| Apr 12, 2012
A parent has complained to me that a luxury Yamaha U-1 grade piano, which used to cost HK$38,000 less three years ago, now fetches a staggering price of HK$85,000. This is due to rocketing shop rents, higher manufacturing costs and, in particular, more nouveau-riche mainland parents who have flooded into Hong Kong seeking a better English education for their children, believing the piano to be a noble passport to a spot at Eton or Oxford.
There has been a frenetic piano-shopping spree in the territory that has gone relatively unnoticed compared to the notorious global-headline-grabbing gate-crashing at Louis Vuitton and Chanel shops on Canton Road. High-end pianos became sought-after products after the spiky-haired piano superstar Lang Lang made his name in Europe and America. With Lang’s untiringly persistent talent for turning a concert into a circus, the hope that “my son could be the next Jackie Chan smashing a Yamaha with his musical punches and kung-fu kicks on the prestigious stage of Carnegie Hall” is still held strongly in Shanghai and Hong Kong, making the Japanese piano manufacturer happier than ever.
But there are signs that the once-moonstruck infatuation with Lang in the west, the Lang-Lang-mania, is languishing. The Chinese narcissistic look-at-me piano genius is beginning to irritate his audience across the Pacific.

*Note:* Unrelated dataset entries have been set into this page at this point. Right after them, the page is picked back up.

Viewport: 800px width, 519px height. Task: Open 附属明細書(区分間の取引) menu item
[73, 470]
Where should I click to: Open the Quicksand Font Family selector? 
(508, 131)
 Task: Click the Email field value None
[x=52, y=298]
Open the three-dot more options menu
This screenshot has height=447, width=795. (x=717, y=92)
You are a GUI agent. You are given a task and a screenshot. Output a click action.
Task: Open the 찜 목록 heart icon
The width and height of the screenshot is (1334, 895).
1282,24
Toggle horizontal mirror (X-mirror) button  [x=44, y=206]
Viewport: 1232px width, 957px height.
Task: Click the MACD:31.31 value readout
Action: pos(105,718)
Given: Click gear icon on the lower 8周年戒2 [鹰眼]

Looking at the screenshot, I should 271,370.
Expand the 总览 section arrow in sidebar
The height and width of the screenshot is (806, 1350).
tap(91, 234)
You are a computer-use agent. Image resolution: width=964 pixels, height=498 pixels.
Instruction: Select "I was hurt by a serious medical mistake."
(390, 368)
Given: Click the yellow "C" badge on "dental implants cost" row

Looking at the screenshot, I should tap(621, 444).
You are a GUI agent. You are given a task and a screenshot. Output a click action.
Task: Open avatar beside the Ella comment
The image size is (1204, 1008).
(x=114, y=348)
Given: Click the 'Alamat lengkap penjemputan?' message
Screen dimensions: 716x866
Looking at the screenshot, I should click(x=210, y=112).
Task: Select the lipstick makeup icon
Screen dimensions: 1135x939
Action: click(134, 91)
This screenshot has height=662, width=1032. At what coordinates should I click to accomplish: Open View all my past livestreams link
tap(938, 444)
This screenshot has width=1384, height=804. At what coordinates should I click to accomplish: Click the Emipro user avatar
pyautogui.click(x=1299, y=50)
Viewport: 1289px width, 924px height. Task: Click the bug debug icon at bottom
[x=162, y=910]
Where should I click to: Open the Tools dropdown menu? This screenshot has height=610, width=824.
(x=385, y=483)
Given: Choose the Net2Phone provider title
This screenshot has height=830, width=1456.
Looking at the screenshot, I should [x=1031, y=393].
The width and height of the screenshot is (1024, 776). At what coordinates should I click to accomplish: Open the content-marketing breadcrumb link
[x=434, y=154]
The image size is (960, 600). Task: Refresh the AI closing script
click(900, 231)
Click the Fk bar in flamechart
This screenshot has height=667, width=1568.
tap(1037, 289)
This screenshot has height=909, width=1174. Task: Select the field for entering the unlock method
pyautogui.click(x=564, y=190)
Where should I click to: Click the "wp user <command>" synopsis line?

It has taken them more than a decade to discover that it ought to be Beethoven or Chopin who are on show, not a piano-lynching musical exhibitionist imported from Beijing. The typically Lang-Lang-ian quirky keyboard-hammering, with such a dramatic physical momentum, looks increasingly like a daily brawl in a Chinese market rather than evidence of any passion genuinely flowing from the heart. It is not even solid enough to be considered a mimicry of the limbering mannerisms of Yo-Yo Ma.
It may be a bit too early to presume that stockpiling a few dozen Yamaha U-2 pianos now will guarantee a better return in five years than buying a 500-square-foot flat on Robinson Road. Investing in such a machine, together with a few years of tedious piano lessons imposed on your reluctant and rebellious child, is still worthwhile only in the respect that classical music may effectively prevent your progeny from joining a triad. A useful thing on a CV when applying to Harrow? Yes, but a piano-playing Chinese schoolchild with a pile of Royal School of Music certificates to show off is as commonly seen as “Yan Can Cook” is on TV. An Oxford entrance oral examiner would be more impressed if your child from Hong Kong could recite the first two books of Virgil’s “Aeneid” in Latin. At a time when Chinese musical instruments are not as recognizable in the west as sweet and sour pork (despite Lang Lang’s effort to fuse piano and erhu, the latter played by his father dressed in a dark-blue Maoist suit in a weird performance a few years ago), think twice when you find yourself looking through the Tom Lee window pane.
Chip Tsao is a best-selling author, columnist and a former producer for the BBC. His columns have also appeared in Apple Daily, Next Magazine and CUP Magazine, among others.